▶ [Work to be completed] The records under this task must be duplicated exactly.

Stored items
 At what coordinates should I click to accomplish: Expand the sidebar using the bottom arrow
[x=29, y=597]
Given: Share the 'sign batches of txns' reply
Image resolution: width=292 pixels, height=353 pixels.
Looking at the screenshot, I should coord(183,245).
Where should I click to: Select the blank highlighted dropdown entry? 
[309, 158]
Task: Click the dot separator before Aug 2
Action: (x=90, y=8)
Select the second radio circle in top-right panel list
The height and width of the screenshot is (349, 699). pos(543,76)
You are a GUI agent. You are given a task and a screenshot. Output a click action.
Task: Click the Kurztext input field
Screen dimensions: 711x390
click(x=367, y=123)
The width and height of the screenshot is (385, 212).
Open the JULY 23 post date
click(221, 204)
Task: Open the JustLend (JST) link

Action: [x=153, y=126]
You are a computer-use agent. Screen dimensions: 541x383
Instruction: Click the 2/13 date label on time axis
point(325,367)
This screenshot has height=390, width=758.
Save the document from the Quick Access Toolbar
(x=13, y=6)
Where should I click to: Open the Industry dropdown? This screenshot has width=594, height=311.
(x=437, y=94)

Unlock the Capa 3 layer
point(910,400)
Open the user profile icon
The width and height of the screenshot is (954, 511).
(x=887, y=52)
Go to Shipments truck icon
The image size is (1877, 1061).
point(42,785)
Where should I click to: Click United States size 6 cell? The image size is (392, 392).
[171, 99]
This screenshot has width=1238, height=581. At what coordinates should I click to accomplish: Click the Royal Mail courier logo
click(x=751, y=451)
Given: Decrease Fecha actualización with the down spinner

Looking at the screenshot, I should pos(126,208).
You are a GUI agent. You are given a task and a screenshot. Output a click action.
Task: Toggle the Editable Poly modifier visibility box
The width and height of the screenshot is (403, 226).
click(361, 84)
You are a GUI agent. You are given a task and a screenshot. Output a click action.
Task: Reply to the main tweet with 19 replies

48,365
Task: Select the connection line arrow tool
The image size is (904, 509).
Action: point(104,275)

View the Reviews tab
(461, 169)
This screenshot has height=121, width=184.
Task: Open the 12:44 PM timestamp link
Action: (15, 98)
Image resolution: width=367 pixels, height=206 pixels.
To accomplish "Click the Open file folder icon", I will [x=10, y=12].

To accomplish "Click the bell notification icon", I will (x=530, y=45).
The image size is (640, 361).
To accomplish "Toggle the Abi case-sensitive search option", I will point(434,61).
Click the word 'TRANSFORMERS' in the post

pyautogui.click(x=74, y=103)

▶ [Solution for this problem]
 At what coordinates should I click to accomplish: Expand the sidebar using the bottom arrow
[x=29, y=597]
Given: Share the 'sign batches of txns' reply
Image resolution: width=292 pixels, height=353 pixels.
Looking at the screenshot, I should coord(183,245).
Where should I click to: Select the blank highlighted dropdown entry? 
[309, 158]
Task: Click the dot separator before Aug 2
Action: (x=90, y=8)
Select the second radio circle in top-right panel list
The height and width of the screenshot is (349, 699). pos(543,76)
You are a GUI agent. You are given a task and a screenshot. Output a click action.
Task: Click the Kurztext input field
Screen dimensions: 711x390
click(x=367, y=123)
The width and height of the screenshot is (385, 212).
Open the JULY 23 post date
click(221, 204)
Task: Open the JustLend (JST) link

Action: [x=153, y=126]
You are a computer-use agent. Screen dimensions: 541x383
Instruction: Click the 2/13 date label on time axis
point(325,367)
This screenshot has height=390, width=758.
Save the document from the Quick Access Toolbar
(x=13, y=6)
Where should I click to: Open the Industry dropdown? This screenshot has width=594, height=311.
(x=437, y=94)

Unlock the Capa 3 layer
point(910,400)
Open the user profile icon
The width and height of the screenshot is (954, 511).
(x=887, y=52)
Go to Shipments truck icon
The image size is (1877, 1061).
point(42,785)
Where should I click to: Click United States size 6 cell? The image size is (392, 392).
[171, 99]
This screenshot has width=1238, height=581. At what coordinates should I click to accomplish: Click the Royal Mail courier logo
click(x=751, y=451)
Given: Decrease Fecha actualización with the down spinner

Looking at the screenshot, I should pos(126,208).
You are a GUI agent. You are given a task and a screenshot. Output a click action.
Task: Toggle the Editable Poly modifier visibility box
The width and height of the screenshot is (403, 226).
click(361, 84)
You are a GUI agent. You are given a task and a screenshot. Output a click action.
Task: Reply to the main tweet with 19 replies

48,365
Task: Select the connection line arrow tool
The image size is (904, 509).
Action: point(104,275)

View the Reviews tab
(461, 169)
This screenshot has height=121, width=184.
Task: Open the 12:44 PM timestamp link
Action: (15, 98)
Image resolution: width=367 pixels, height=206 pixels.
To accomplish "Click the Open file folder icon", I will [x=10, y=12].

To accomplish "Click the bell notification icon", I will (x=530, y=45).
The image size is (640, 361).
To accomplish "Toggle the Abi case-sensitive search option", I will point(434,61).
Click the word 'TRANSFORMERS' in the post

pyautogui.click(x=74, y=103)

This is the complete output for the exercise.